The 2D game has a bunch of cute animals so I dug deep into the Disney Sketchbook by Ken Shue and pulled out Bambi for inspiration.

An early Disney sketch

Using this as a rough guide I drafted a few basic shapes for a “Deer” character which looked like this:

Rough Sketch for the 2D Asset

I started using Clip Studio last year in place of the Gimp. I’ve tried all sorts of painting programs and would choose Gimp over most of them (I will not spring for a paid version of Photoshop – it’s extortion!) but Clip Studio won me over with it’s brushes. It’s not expensive by comparison and I really like how it fits into the specific things I want out of an art program. I’ll often go back to Gimp for projects that require a lot of filters and image manipulation but for straight drawing on the PC Clip Studio is a good fit for me. I like how you can make custom tools that mimic your real life counterparts for a pencil or brush and find this program better at it than most (though Adobe Sketchbook runs a close second).
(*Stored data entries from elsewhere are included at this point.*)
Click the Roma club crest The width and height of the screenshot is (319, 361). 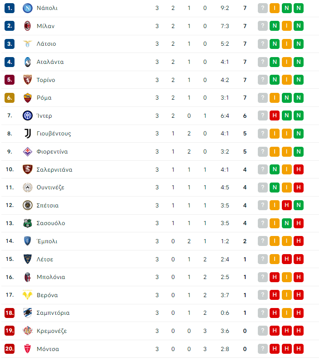click(27, 98)
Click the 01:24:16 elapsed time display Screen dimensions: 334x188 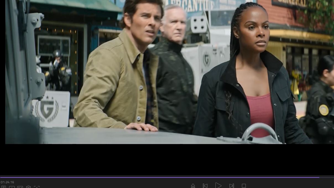(x=7, y=182)
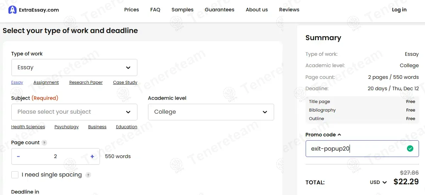Go to the FAQ page
The height and width of the screenshot is (195, 425).
pyautogui.click(x=155, y=10)
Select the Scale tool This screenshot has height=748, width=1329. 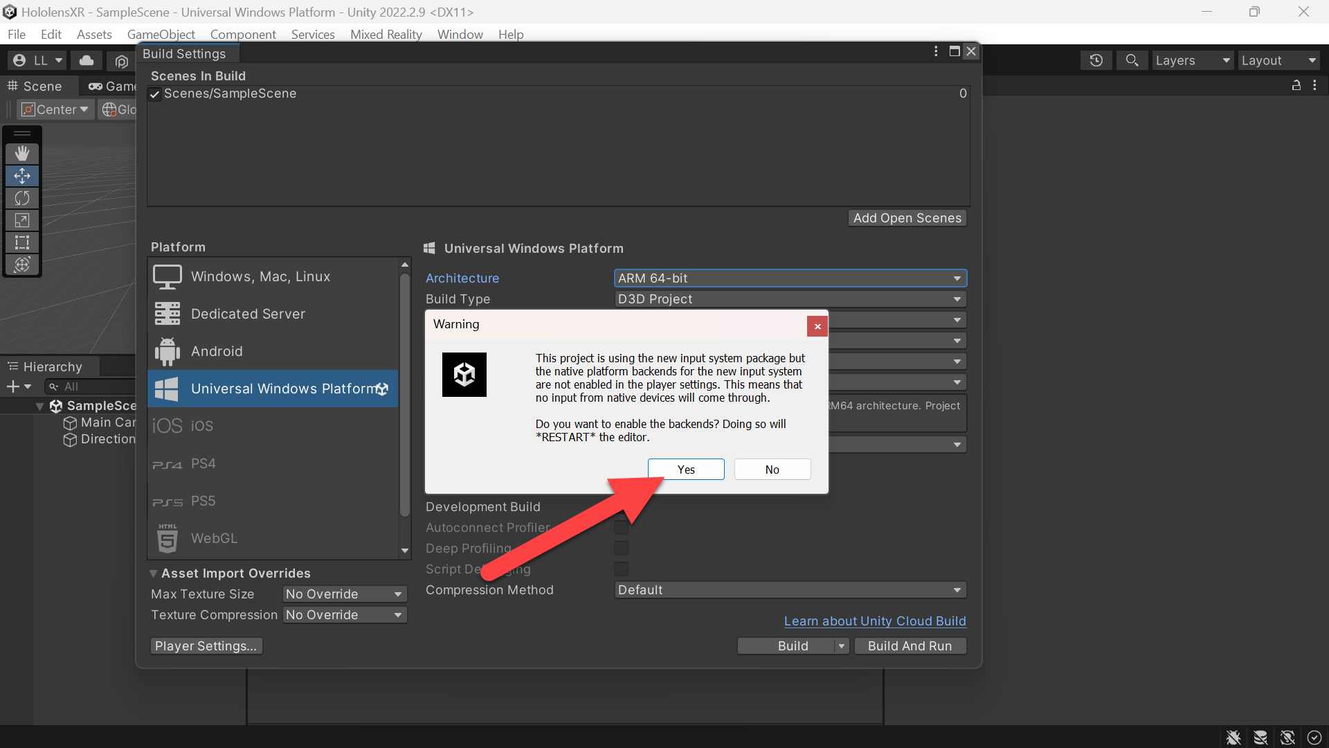click(22, 220)
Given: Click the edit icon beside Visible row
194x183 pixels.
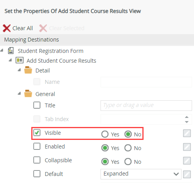Looking at the screenshot, I should coord(187,133).
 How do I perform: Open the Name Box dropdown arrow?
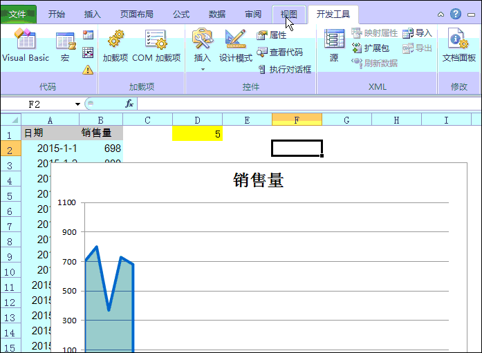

To start with I create a set of layers for the Inking of the artwork. One for each moving element in the final asset.

There is a pretty simple formula for this where each limb or piece gets a layer. But you have to have a general idea of what you are going to need in the final asset and what animation is required. There is no point doing a separate component if it’s not going to move or be seen in the final product. Trouble is a lot of this work is iterative and often you find that you have to go back and change something when it doesn’t look right. There needs to be an awareness of where pieces overlap and what lines are going to be warped by the armature bending or where a line needs to be extended behind a piece that might move and reveal where it ends by another layer.

The Inking Layers
This is how the inking layers sit on top of each other that shows where lines overlap or extend.
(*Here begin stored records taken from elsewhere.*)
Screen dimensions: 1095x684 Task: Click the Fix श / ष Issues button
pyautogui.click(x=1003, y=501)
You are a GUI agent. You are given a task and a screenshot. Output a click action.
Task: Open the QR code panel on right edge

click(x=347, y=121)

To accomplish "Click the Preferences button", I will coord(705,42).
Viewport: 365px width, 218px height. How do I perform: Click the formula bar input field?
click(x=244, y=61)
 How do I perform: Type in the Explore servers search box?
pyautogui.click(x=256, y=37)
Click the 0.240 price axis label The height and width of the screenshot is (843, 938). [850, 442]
It’s really easy to see on the body and legs but even here on the pieces surrounding the head the lines that make up the ears and hair and neck all have to move independently but still look connected.

Once I’m done with the inking stage I add more layers for color. At this point the whole file gets saved as export copy and the layers are merged into one for each piece again and numbered in the order in which they will sit on the animation cell. I keep the older copy with the separate layers for everything and all the drafts so I can go back to it if I have to change something.
This is the whole asset complete and ready for export. Each layer is exported individually as a *.png. The file size of each one is 1024 x 1024 pixels with 600 dpi and a transparent background.
The *.png files are imported into the Texture Packer to minimize the material size in the final project. Each of these elements get’s UV mapped to a mesh in Blender but more of that later in the next post.

Start to finish this took a couple of days elapsed time as there is a lot of noodling about with formats, designs and what-not.

Next up I’ll go into the Blender workflow and preparing the art for animation with complex and simple meshes.